The introduction of the Transfer Pricing under Income Tax Act, 2025 marks an important step in modernizing India’s tax framework. While the fundamental principles governing transfer pricing remain largely unchanged, the new legislation reorganizes provisions, simplifies references, and strengthens compliance requirements for businesses engaged in international and specified domestic transactions.
Tax professionals, multinational corporations, chartered accountants, and corporate finance teams must understand these changes to ensure accurate reporting and compliance under the revised law.

Understanding Transfer Pricing under Income Tax Act, 2025
Transfer Pricing under Income Tax Act, 2025 replaces the earlier provisions contained in Sections 92 to 92F of the Income Tax Act, 1961. These provisions are now covered under Sections 161 to 173 of the new legislation.
The objective remains the same: ensuring that transactions between related parties are conducted at an Arm’s Length Price (ALP). This principle prevents profit shifting and ensures that taxable income is fairly allocated among jurisdictions.
The new law retains the established transfer pricing framework while improving the structure and readability of the legislation.
Key Section-Wise Changes
One of the most significant updates in Transfer Pricing under Income Tax Act, 2025 is the renumbering and consolidation of provisions.
Section 162 now deals with Associated Enterprises, bringing together rules that define relationships between related entities. Section 163 focuses on International Transactions, while Section 164 governs Specified Domestic Transactions.
Section 165 continues to prescribe methods for determining Arm’s Length Price, ensuring continuity with internationally accepted transfer pricing principles. Documentation and reporting requirements are covered under Sections 171 and 172, providing greater clarity for taxpayers and tax professionals.
Although the numbering has changed, the core compliance obligations remain substantially aligned with the previous regime.
Arm’s Length Price Rules Continue
A major relief for businesses is that Transfer Pricing under Income Tax Act, 2025 retains the Arm’s Length Principle as the foundation of transfer pricing compliance.
The recognized methods for determining Arm’s Length Price continue to include:
- Comparable Uncontrolled Price Method (CUP)
- Resale Price Method (RPM)
- Cost Plus Method (CPM)
- Profit Split Method (PSM)
- Transactional Net Margin Method (TNMM)
- Other prescribed methods
Taxpayers must continue selecting the most appropriate method based on the nature of the transaction and available comparable data.
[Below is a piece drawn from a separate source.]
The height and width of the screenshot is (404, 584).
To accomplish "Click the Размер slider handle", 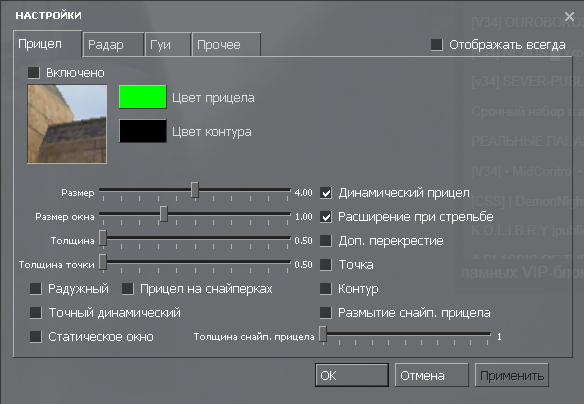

Associated Enterprises and International Transactions
The revised law strengthens clarity regarding Associated Enterprises and International Transactions.
Under Transfer Pricing under Income Tax Act, 2025, businesses must carefully evaluate ownership structures, management control, financial dependencies, and commercial relationships to determine whether entities qualify as Associated Enterprises.
International Transactions involving goods, services, loans, guarantees, intellectual property, and business restructuring arrangements remain subject to transfer pricing regulations.
The updated framework ensures consistency with global tax standards while reducing interpretational ambiguities.
Documentation and Reporting Requirements
Documentation continues to be a critical component of Transfer Pricing under Income Tax Act, 2025.
Taxpayers engaged in covered transactions must maintain detailed records supporting the pricing methodology adopted. This includes transaction details, functional analysis, economic analysis, benchmarking studies, and supporting agreements.
Sections 171 and 172 specifically focus on documentation standards and accountant certification requirements. Proper maintenance of records helps businesses defend their transfer pricing positions during audits and assessments.
Failure to maintain adequate documentation may result in penalties and increased scrutiny from tax authorities.
Impact on Businesses and Tax Professionals
The revised transfer pricing provisions will have a significant impact on multinational corporations, domestic groups, consultants, and tax practitioners.
Tax professionals should review existing compliance processes and update internal documentation templates to align with the new section references. Businesses should also reassess transfer pricing policies to ensure consistency with the revised legal framework.
Since transfer pricing remains a major area of tax audits and disputes, proactive compliance will play a crucial role in reducing litigation risks.
Conclusion
The introduction of Transfer Pricing under Income Tax Act, 2025 represents a structural modernization rather than a complete overhaul of India’s transfer pricing regime. While the Arm’s Length Principle, documentation standards, and pricing methods remain largely unchanged, the shift to Sections 161 to 173 creates a more organized and streamlined framework.
Businesses and tax professionals should familiarize themselves with the new provisions, update compliance procedures, and ensure timely documentation to remain compliant. As regulatory scrutiny continues to increase, understanding Transfer Pricing under Income Tax Act, 2025 will be essential for effective tax risk management and corporate governance.